Thailand and China will sign a memorandum of understanding on rice trading during Chinese Premier Wen Jiabao’s visit today, but the document will not contain a commitment from Beijing on the quantity of rice it wants to buy.
Commerce Minister Boonsong Teriyapirom and his Chinese counterpart will ink the MoU, while Prime Minister Yingluck Shinawatra and Wen will witness the signing.
China will not specify an exact import volume from Thailand, rice being listed as a sensitive product under its commitments with the World Trade Organisation, a senior official said yesterday.
Pranee Siriphand, director-general of the Foreign Trade Department, said the MoU would not be a final contract between the two countries, as officials would need to hold further talks on China’s placing an order to purchase Thai rice.
It should, however, guarantee that Thailand is a priority country for China as and when it considers importing more rice to supply its domestic market, she said.
China is already a major importer of Thai rice. It imports a total of about 1 million tonnes annually, mainly from Thailand and Vietnam.
However, Thai rice exports to China dropped 57.8 per cent in the first 10 months of the year, to 91,460 tonnes.
Yingluck’s government is facing major political difficulties due to its price-pledging scheme for rice.
The administration wants to release rice into foreign markets as soon as possible due to domestic market pressures of oversupply and declining prices, as well as political pressure from the opposition.
The Democrat Party will open a censure-motion debate on the government’s rice policy next week.
A report by officials said the Commerce Ministry had previously requested Cabinet approval for signing an MoU to supply at least 5 million tonnes of rice to China from 2013 to 2015, at prices based on the market price at the time of shipment.
However, the Cabinet yesterday approved the ministry’s proposal to sign the MoU during Wen’s visit without any mention of the quantity of rice China might purchase.
The MoU indicates that both sides will develop rice trading for the benefit of good relations and mutual benefit.

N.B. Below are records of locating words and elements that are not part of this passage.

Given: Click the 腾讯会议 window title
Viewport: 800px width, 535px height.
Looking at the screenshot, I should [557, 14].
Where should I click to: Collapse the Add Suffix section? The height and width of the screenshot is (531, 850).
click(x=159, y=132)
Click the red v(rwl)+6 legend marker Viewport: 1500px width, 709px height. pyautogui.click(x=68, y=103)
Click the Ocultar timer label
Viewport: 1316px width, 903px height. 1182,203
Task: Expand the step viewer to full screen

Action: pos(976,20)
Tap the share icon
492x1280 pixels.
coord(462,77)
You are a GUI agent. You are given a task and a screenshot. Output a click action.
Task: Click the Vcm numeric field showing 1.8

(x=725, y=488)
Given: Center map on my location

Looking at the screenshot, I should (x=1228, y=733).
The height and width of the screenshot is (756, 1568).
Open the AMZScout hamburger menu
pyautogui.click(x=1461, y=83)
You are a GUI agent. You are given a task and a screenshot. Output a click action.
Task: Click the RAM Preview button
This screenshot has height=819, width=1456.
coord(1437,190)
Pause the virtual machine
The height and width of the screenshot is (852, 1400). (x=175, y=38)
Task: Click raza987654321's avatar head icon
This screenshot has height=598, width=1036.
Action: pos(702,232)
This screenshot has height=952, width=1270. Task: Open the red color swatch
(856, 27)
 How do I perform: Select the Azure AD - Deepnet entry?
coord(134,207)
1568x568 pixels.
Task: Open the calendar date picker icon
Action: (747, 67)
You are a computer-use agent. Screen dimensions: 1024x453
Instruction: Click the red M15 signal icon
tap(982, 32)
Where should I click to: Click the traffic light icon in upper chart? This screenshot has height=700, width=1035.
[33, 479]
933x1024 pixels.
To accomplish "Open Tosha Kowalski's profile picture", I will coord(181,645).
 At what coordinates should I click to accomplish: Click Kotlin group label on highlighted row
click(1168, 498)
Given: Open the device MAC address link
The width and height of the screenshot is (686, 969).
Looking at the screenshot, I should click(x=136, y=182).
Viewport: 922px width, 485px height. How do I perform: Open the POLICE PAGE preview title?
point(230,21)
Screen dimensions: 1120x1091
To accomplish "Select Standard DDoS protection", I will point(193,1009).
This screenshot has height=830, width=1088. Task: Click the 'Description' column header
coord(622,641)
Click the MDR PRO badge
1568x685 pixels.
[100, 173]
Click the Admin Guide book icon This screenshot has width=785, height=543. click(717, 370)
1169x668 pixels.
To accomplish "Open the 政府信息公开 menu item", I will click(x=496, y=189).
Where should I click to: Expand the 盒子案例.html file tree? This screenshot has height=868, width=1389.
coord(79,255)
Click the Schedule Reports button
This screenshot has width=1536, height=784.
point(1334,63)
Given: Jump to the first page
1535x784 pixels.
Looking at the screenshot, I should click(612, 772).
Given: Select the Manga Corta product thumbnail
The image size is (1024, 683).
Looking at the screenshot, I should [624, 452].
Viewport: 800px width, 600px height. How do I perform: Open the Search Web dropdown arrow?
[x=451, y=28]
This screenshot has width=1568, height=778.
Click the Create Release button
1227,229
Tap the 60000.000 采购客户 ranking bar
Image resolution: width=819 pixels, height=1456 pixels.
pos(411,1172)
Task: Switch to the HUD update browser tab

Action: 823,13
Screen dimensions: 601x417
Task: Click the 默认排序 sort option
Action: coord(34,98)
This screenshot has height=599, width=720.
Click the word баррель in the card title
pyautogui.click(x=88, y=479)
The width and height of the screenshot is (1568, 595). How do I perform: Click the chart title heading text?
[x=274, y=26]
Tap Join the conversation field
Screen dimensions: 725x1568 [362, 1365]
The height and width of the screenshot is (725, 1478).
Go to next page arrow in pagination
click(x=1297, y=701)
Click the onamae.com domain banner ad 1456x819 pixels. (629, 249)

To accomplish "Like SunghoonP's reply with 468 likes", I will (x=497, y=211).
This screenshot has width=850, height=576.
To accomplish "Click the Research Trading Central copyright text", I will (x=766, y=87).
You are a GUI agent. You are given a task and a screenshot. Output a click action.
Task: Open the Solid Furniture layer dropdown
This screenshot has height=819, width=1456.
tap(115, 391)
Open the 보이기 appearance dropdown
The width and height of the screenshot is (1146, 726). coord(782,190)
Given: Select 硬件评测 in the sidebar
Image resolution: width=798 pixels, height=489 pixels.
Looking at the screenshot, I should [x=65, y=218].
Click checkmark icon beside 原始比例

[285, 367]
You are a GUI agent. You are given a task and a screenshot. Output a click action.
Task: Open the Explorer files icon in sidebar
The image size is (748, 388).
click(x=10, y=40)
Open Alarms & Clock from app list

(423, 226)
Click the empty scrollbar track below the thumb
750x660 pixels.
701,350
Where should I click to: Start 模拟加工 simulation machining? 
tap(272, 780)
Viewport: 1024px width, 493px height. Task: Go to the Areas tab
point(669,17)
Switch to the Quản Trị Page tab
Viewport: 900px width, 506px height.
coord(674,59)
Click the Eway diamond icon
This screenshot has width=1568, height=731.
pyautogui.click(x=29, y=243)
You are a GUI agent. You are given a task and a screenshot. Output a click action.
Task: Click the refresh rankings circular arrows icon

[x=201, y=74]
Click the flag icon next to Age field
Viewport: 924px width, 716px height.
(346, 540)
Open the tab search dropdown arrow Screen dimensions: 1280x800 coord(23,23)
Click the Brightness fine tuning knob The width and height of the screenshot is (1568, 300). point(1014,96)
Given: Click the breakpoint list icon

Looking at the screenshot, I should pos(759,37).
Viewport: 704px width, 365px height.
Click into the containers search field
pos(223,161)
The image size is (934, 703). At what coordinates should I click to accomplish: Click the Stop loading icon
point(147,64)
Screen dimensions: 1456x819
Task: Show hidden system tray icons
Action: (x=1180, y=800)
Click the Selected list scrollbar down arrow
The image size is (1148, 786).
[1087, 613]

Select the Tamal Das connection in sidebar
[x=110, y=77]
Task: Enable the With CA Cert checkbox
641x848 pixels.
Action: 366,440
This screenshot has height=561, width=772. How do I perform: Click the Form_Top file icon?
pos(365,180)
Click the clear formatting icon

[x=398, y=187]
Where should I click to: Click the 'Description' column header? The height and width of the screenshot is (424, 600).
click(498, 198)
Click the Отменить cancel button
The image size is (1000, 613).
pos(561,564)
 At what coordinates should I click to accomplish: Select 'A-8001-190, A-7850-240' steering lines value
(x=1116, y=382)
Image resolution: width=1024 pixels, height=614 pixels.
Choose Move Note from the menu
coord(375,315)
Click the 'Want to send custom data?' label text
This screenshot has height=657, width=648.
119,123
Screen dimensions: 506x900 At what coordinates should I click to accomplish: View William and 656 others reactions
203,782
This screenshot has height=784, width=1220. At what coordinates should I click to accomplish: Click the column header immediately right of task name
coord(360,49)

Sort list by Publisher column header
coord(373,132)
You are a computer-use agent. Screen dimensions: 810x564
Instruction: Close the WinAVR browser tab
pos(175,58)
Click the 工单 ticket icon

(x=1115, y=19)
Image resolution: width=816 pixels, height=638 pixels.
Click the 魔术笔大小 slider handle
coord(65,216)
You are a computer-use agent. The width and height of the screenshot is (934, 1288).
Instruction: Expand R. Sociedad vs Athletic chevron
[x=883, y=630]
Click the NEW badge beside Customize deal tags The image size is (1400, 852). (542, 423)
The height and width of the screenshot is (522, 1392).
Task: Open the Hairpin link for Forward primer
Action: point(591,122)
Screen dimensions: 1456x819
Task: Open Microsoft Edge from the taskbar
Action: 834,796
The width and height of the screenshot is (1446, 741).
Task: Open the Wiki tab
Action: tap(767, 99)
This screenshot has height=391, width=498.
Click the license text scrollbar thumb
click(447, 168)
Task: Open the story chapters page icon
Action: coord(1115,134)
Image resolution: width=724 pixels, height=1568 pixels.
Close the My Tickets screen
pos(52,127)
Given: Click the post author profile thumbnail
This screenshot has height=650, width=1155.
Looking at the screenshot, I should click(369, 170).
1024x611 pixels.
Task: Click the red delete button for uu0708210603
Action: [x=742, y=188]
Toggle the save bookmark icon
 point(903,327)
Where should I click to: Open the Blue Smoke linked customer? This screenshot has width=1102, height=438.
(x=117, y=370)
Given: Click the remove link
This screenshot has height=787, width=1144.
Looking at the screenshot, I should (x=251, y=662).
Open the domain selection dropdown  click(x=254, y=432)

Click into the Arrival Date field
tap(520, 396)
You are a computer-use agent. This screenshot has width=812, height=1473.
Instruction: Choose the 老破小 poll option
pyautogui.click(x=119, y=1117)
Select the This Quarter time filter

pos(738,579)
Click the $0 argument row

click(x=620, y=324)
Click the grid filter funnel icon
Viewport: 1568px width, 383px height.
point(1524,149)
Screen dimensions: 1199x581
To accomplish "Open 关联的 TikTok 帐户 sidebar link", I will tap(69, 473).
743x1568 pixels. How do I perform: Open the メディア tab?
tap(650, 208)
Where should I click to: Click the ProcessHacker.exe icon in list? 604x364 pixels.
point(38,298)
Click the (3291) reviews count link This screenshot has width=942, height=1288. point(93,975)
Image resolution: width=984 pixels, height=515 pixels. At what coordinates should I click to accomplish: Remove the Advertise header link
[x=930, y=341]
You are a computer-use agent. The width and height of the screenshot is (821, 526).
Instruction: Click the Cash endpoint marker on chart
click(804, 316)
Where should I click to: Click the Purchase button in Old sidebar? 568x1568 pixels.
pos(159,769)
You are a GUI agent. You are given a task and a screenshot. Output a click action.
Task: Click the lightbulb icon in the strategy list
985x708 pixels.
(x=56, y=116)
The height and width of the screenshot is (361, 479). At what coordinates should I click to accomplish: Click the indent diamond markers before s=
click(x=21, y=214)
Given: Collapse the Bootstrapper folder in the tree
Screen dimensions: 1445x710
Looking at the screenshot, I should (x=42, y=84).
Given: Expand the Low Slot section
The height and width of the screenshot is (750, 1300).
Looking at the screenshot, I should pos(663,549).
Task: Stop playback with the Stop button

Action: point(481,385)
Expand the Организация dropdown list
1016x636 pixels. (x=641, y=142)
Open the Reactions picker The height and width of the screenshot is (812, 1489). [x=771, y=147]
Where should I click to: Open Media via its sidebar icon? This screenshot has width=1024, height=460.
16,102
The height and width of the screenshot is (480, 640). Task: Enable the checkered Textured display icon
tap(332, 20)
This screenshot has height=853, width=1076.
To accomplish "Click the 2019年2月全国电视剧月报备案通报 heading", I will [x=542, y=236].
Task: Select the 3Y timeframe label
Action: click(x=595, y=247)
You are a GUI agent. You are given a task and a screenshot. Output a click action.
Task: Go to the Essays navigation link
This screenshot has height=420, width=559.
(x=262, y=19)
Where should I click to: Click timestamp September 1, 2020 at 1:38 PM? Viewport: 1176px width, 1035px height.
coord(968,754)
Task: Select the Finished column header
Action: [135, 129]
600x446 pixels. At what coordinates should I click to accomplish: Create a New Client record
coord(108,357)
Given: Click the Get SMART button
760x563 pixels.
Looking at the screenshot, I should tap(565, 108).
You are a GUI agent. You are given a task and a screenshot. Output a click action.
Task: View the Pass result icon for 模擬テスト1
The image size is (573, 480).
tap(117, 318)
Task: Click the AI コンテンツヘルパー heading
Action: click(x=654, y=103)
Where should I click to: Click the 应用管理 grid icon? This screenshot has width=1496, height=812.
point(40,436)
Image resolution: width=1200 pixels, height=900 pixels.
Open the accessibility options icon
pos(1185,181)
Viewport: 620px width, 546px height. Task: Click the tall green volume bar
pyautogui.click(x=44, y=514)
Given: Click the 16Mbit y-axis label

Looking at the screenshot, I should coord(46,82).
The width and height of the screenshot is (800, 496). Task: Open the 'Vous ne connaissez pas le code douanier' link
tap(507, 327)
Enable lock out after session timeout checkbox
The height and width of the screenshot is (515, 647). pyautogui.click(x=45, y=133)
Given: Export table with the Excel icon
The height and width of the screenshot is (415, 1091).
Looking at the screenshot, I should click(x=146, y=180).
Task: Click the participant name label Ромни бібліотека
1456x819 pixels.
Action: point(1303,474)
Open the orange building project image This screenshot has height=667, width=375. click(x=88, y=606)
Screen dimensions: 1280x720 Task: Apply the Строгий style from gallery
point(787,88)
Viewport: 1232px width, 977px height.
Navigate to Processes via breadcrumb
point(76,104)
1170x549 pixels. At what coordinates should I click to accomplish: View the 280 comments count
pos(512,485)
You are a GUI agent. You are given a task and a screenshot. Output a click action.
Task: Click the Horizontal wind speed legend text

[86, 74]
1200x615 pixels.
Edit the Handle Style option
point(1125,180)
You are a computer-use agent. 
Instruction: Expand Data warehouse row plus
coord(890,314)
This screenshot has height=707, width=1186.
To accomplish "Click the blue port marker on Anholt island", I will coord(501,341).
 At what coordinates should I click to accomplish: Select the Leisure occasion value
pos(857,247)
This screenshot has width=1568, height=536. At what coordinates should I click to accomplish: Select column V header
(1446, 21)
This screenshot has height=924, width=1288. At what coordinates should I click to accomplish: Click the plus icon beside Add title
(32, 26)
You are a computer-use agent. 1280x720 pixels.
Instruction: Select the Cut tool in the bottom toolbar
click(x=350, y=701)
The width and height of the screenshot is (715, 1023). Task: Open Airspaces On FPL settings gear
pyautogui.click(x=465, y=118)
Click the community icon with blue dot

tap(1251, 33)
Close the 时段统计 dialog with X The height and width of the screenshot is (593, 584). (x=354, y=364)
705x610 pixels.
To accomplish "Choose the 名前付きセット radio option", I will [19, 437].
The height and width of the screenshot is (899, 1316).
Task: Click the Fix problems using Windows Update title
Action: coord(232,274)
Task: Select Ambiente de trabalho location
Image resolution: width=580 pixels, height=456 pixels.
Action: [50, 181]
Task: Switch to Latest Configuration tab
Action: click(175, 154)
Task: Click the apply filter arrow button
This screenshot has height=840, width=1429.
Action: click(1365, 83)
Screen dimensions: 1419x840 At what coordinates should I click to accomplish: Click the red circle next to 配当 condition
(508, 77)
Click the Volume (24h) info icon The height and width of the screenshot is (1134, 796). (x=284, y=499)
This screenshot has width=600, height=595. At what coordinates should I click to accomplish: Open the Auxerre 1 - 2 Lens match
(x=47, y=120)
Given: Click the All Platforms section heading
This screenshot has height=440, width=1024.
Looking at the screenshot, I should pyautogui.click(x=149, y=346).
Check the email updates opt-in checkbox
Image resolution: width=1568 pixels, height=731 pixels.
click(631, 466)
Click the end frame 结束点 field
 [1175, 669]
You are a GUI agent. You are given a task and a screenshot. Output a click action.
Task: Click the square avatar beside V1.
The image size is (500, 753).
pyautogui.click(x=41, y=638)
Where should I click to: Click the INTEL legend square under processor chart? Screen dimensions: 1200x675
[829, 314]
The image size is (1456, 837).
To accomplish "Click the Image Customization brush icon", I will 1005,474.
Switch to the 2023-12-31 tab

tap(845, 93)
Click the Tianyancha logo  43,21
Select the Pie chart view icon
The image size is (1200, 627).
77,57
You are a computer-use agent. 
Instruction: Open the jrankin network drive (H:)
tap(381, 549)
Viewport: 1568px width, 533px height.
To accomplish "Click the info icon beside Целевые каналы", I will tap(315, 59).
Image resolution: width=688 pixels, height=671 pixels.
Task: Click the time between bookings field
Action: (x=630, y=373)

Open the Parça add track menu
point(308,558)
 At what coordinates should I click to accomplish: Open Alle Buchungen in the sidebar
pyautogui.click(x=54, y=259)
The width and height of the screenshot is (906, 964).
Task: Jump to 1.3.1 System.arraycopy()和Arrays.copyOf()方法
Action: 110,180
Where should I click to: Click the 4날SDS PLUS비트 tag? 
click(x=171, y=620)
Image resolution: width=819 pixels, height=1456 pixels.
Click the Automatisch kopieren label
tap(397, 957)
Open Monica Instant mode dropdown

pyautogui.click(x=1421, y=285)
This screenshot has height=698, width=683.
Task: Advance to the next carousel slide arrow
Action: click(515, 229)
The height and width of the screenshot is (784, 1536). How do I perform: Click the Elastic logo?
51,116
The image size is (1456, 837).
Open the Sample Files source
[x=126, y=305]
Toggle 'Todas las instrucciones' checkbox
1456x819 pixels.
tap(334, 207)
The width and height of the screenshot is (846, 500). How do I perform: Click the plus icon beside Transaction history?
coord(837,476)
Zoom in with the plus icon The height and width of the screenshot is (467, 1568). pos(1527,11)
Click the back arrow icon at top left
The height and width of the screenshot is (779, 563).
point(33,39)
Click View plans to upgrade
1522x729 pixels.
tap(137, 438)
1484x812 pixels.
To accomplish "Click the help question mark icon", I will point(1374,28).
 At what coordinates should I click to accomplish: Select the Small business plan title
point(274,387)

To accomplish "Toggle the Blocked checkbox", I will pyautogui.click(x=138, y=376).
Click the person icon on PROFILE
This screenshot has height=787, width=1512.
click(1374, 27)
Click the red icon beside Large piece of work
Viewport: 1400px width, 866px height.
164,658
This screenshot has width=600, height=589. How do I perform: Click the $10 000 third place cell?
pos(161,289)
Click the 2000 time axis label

Both parties will cooperate on the basis of transparency, justness and fairness between their rice-trading agencies.
The two governments will support the proper management of rice trading in accordance with market principles, according to the government document released after yesterday’s Cabinet meeting.
MoU can be changed
The MoU can be amended, or even revoked, with the consent of the contracting parties, the document said.
Wen landed in Bangkok yesterday for a two-day visit to firm up bilateral ties as a strategic partner of the Kingdom.
His visit is regarded as a balancing act to the high-profile visit by US President Barack Obama, who left Thailand on Monday.
Wen begins his activities today by jointly opening the Chinese Cultural Centre with Yingluck, before holding discussions with her at Government House.
The two leaders will discuss a wide range of bilateral and regional issues. Wen and Yingluck have both just completed a series of meetings in Phnom Penh during the Asean summits.
The Cabinet yesterday approved another MoU for the Foreign Ministry to sign with its Chinese counterpart on the forging of cooperation and the promotion of bilateral relations.